WHAT IS BEING ASKED: Give only the number of lines in the following entries where "badge" appears.

DATA FOR THIS TASK:
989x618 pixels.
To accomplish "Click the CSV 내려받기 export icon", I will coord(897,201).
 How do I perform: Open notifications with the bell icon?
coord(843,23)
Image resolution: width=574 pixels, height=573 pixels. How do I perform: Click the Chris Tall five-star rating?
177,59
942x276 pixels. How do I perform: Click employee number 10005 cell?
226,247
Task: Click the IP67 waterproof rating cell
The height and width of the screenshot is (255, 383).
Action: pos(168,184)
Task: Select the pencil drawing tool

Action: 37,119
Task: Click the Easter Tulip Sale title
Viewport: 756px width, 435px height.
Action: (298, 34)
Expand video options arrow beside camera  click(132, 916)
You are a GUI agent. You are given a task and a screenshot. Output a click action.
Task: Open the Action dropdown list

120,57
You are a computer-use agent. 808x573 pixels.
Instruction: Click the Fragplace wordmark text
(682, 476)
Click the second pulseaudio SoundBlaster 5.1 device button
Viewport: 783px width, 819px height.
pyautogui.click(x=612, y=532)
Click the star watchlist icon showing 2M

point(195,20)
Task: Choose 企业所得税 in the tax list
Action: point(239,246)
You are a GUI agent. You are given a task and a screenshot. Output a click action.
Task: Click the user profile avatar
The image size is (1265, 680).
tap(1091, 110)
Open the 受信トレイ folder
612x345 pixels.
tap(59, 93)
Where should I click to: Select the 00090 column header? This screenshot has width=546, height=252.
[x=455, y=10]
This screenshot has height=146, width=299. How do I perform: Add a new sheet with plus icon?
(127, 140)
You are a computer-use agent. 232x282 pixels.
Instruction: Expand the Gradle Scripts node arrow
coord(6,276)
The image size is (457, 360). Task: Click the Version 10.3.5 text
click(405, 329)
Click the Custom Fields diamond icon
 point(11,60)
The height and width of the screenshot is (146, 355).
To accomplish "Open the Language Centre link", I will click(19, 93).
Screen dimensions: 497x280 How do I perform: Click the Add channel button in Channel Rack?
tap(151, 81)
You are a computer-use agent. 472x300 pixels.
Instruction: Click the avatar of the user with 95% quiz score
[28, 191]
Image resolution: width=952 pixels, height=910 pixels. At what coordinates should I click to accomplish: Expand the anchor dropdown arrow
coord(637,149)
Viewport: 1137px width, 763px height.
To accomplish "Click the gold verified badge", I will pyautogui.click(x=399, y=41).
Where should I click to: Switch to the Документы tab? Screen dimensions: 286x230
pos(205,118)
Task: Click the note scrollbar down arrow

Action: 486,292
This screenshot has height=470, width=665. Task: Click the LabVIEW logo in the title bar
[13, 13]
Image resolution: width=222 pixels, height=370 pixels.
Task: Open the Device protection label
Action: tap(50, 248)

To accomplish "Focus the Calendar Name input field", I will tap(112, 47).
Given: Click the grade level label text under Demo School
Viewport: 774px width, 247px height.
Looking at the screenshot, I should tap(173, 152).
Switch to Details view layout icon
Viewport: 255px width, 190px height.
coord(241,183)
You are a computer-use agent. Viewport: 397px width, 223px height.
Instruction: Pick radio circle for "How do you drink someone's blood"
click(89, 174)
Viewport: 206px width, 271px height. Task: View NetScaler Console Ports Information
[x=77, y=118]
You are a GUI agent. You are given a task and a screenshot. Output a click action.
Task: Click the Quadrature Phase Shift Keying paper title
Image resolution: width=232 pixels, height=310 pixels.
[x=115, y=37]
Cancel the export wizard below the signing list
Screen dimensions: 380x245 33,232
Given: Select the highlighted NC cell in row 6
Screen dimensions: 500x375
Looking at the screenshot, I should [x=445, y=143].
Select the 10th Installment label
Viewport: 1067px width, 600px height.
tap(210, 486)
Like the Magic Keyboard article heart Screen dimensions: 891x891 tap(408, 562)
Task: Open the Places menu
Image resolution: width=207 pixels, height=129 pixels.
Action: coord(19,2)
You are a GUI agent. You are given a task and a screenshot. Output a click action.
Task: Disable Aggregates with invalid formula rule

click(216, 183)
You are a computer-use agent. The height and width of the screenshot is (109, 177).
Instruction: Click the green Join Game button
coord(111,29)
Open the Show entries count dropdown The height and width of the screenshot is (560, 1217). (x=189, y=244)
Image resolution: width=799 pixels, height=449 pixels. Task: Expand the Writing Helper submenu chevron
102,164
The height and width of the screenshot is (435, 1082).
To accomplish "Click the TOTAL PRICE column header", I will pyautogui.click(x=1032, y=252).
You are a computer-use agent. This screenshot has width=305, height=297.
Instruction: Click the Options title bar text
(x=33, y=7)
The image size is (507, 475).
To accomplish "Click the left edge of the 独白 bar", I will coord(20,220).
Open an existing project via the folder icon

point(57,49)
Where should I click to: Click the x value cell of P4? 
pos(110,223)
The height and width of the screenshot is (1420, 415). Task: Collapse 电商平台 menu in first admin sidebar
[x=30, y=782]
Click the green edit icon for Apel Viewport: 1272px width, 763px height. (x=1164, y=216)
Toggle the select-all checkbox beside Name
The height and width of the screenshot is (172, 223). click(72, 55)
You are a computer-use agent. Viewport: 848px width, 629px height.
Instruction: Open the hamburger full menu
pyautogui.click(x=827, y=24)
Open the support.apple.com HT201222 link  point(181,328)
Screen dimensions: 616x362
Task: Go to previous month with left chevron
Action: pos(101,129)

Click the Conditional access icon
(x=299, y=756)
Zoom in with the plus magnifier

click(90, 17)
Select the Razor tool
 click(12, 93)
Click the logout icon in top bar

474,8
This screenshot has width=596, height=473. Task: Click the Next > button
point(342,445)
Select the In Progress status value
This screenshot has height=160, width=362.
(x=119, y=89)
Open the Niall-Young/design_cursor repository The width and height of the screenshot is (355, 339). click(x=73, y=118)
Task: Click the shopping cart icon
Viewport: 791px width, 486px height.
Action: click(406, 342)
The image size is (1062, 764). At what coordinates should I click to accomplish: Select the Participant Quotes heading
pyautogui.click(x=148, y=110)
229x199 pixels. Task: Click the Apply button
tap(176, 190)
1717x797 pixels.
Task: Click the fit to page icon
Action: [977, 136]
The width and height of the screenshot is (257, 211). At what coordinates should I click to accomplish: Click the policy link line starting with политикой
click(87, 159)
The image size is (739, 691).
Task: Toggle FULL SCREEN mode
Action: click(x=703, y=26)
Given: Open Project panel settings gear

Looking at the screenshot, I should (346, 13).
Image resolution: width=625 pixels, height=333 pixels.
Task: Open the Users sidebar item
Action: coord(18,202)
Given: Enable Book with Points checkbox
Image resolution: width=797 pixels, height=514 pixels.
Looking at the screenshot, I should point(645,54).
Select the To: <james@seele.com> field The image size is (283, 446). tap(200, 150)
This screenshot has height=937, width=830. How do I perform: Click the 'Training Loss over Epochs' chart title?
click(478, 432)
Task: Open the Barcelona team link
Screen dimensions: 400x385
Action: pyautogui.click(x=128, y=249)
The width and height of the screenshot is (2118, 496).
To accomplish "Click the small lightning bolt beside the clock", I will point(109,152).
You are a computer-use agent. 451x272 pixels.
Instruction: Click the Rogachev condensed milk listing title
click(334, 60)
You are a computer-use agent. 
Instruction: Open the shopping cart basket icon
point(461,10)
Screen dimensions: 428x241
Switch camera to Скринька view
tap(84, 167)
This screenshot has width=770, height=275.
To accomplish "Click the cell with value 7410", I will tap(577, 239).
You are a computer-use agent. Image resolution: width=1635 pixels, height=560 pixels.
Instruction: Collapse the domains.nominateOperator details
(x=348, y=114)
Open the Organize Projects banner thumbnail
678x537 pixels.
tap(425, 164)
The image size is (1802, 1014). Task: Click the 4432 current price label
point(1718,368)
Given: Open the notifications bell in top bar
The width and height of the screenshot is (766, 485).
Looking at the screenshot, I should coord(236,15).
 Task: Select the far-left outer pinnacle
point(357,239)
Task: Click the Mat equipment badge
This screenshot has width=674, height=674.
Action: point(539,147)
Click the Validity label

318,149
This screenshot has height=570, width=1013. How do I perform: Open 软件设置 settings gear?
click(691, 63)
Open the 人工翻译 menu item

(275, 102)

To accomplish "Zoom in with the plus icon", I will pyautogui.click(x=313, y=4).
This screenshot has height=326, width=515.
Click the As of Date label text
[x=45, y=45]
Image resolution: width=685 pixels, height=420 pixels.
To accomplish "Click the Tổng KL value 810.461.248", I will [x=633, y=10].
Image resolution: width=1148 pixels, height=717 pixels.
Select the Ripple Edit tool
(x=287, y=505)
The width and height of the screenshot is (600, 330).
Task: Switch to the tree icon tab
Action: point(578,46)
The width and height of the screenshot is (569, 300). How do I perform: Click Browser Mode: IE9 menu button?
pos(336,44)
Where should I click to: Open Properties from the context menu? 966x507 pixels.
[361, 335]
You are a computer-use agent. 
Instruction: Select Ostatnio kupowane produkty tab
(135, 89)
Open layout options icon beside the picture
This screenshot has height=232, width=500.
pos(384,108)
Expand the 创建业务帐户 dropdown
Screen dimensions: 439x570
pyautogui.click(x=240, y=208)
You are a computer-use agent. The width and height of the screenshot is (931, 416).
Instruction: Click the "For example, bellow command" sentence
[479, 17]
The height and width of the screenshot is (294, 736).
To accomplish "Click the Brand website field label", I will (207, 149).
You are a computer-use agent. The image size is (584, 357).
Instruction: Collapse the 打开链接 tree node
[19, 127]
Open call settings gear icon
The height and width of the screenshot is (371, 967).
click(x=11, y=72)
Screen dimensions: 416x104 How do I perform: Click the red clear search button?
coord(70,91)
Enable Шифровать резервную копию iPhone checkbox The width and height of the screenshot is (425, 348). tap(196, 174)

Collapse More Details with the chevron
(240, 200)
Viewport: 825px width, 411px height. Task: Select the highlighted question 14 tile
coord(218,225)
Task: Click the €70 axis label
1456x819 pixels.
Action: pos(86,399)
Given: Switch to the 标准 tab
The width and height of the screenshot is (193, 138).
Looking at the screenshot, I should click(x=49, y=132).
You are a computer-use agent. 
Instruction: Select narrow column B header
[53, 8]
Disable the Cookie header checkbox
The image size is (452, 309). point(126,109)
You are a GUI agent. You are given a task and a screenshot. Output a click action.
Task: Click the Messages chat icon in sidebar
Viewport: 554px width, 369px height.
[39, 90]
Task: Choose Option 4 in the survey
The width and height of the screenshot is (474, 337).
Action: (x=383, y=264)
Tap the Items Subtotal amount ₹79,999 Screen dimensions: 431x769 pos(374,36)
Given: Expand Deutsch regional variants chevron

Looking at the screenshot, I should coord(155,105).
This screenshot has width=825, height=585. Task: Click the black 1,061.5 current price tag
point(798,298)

ANSWER AREA: 2